In this workshop, members will be guided as they create their very own short film (Digital Story) about a meaningful moment or experience in their lives. Each participant will creatively write a short 400–500-word story before selecting images/video/music to accompany the narration. They will then put it all together using a basic video editing software to produce a short 3-4 minute film.
Benefits and Impact
Digital storytelling is a powerful experience for the filmmaker, and a highly effective medium that helps viewers understand a meaningful event in that person’s life. Other benefits reported by participants, include:
- meaningful personal exploration and self-reflection
- comradery and fun with other members
- the joy of creative expression
- a sense of accomplishment
- a powerful outlet for sharing powerful emotions and experiences
What to Expect at a Session
The workshop will be facilitated by Digital Storytelling specialist Mike Lang over Zoom or in person. During the five sessions, Mike will help participants to: 1) Find meaningful moments in your life experience related to health and wellness, 2) Write and record a voice-over, 3) Craft your own story using basic video editing techniques, and 4) explore how to share your finished story for maximum impact.
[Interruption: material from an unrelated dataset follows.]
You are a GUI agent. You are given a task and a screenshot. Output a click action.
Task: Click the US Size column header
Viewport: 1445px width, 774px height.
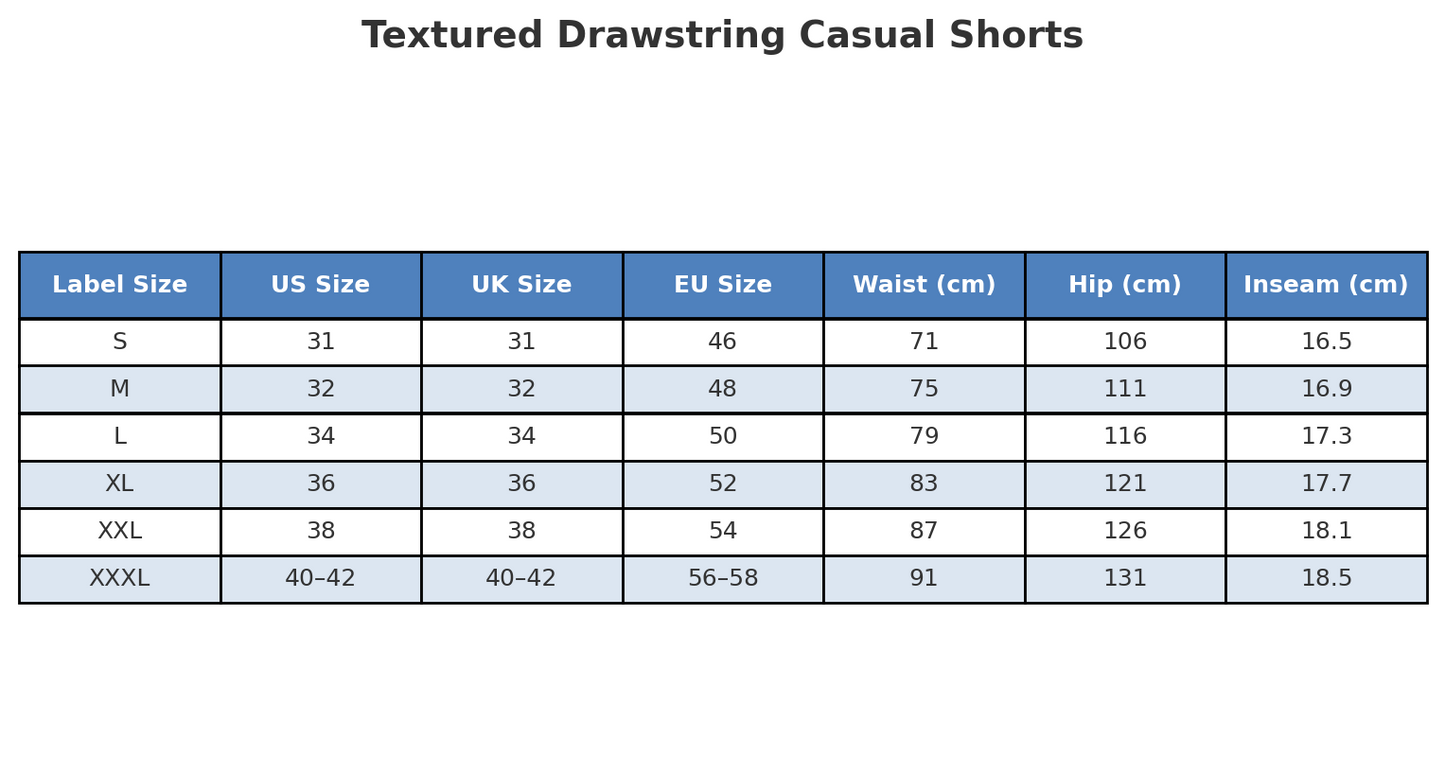click(320, 285)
No previous experience is required, and all equipment can be provided if necessary.
What the research says:
Telling one’s story can be an important way for people living with cancer to find hope, be part of a community, and cope with their disease (Chelf et al., 2000). Digital storytelling has been closely studied in Calgary by Mike Lang (Lang et al., 2019), and numerous benefits of the practice have been found, such as reconciliation of past experiences, distraction from treatment, and reconnection with friends and family (Laing et al., 2017; Laing et al., 2019). Therapies involving creative arts have also been found to improve several health related outcomes in cancer survivors, including quality of life and anxiety (Boehm et al., 2014; Bosman et al., 2021).